Идти оказалось недалеко. Рон уже слышал за опушенными инеем деревьями смеющиеся девичьи голоса, слышал раскатистый залихватский мужской бас (паскуды усатого стражника-весельчака, кого ж еще!) – как вдруг его окликнули сзади.
Вздрогнув от неожиданности, маркиз остановился, мельком пожалев, что все-таки не взял с собой стражу.
Но, обернувшись, он уже готов был рассмеяться над своей боязливостью. Под голым кустом, обросшим инеем и оттого похожим на морской коралл, стояла одна из фрейлин его жены. Как же ее?.. Ах да, леди Гризель.

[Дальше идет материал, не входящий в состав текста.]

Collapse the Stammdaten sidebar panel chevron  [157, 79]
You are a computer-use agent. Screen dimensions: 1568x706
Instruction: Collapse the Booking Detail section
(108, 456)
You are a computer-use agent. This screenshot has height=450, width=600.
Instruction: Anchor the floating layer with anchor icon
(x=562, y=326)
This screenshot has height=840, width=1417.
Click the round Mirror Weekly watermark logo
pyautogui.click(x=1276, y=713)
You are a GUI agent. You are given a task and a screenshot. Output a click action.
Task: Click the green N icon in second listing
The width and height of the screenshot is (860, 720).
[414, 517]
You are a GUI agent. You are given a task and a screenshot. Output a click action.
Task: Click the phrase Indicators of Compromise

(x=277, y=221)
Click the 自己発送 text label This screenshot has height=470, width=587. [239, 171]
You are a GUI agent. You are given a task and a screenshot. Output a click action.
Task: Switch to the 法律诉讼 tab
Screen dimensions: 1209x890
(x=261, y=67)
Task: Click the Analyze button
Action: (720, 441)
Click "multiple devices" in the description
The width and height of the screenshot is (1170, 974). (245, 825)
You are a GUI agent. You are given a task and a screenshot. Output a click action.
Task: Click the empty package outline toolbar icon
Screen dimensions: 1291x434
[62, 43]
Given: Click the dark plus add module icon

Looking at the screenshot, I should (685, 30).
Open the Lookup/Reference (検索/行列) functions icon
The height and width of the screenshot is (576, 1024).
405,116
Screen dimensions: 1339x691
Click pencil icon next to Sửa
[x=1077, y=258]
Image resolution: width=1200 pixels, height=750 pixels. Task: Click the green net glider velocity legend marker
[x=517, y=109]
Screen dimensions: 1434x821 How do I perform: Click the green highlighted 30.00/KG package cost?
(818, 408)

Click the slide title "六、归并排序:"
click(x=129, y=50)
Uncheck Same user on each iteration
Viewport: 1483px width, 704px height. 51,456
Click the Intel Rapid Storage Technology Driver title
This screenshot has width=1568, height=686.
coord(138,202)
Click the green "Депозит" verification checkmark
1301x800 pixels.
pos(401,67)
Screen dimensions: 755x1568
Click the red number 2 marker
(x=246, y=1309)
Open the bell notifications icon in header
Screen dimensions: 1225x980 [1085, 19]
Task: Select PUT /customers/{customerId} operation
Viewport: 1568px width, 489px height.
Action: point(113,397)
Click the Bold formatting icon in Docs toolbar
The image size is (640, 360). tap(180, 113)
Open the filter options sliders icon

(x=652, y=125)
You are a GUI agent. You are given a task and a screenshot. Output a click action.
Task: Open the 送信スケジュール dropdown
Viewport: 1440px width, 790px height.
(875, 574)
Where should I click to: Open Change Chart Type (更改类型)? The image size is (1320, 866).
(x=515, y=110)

Впрочем, тут же маркизу стало не до смеха. Очень уж лицо фрейлины было… необычным. Он привык видеть эту леди Гризель беспечно болтающей, глупо хохочущей, пошло флиртующей с кем попало (даже со слугами, да!)… А сейчас выражение ее лица было спокойным, сосредоточенным… каким-то хитровато-насмешливым.
«Ну точно, – подумал Рон, – сейчас будет сообщать мне страшную тайну о том, что моя Сенга и этот ублюдок-стражник…»
– Она вас не любит, милорд, – произнесла Гризель.
Рон Грир, конечно, не питал иллюзий насчет истинного отношения Сенги к своей персоне. Но эта фраза была произнесена с такой убийственной простотой, что он опешил. И сердце его сжалось.
– Зна… знаю, – выговорил он.
И как только он это сказал, его словно прорвало. Сам не зная, зачем, он вдруг принялся выкладывать фрейлине все, что она и сама прекрасно знала: как он ради своей обожаемой супруги готов в лепешку расшибиться, а она нос воротит, только все обещаниями да ласковыми ужимками кормит…
И леди Гризель его слушала, безо всякого сочувствия, не пытаясь поддакивать, ойкая и всплескивая руками, сохраняя на лице это выражение снисходительного понимания. Очень необычное, кстати сказать, для нее выражение. Такое может быть у человека умного, прекрасно сознающего свое превосходство над большинством. Но ведь леди Гризель глупа как пробка, в этом ни у кого, кто хоть раз с ней общался, не могло возникнуть ни малейших сомнений.
И как только Рон осознал эту несообразность, так сразу замолчал. Ему стало не по себе.
Леди Гризель, видимо, решила воспользоваться внезапной паузой.
Она распахнула меховую накидку, достала крохотный пузырек, в котором плескалось что-то красное, как кровь, и протянула маркизу.
– Достаточно одной капли, – сказала она. – Лучше добавить в вино. Так скорее подействует.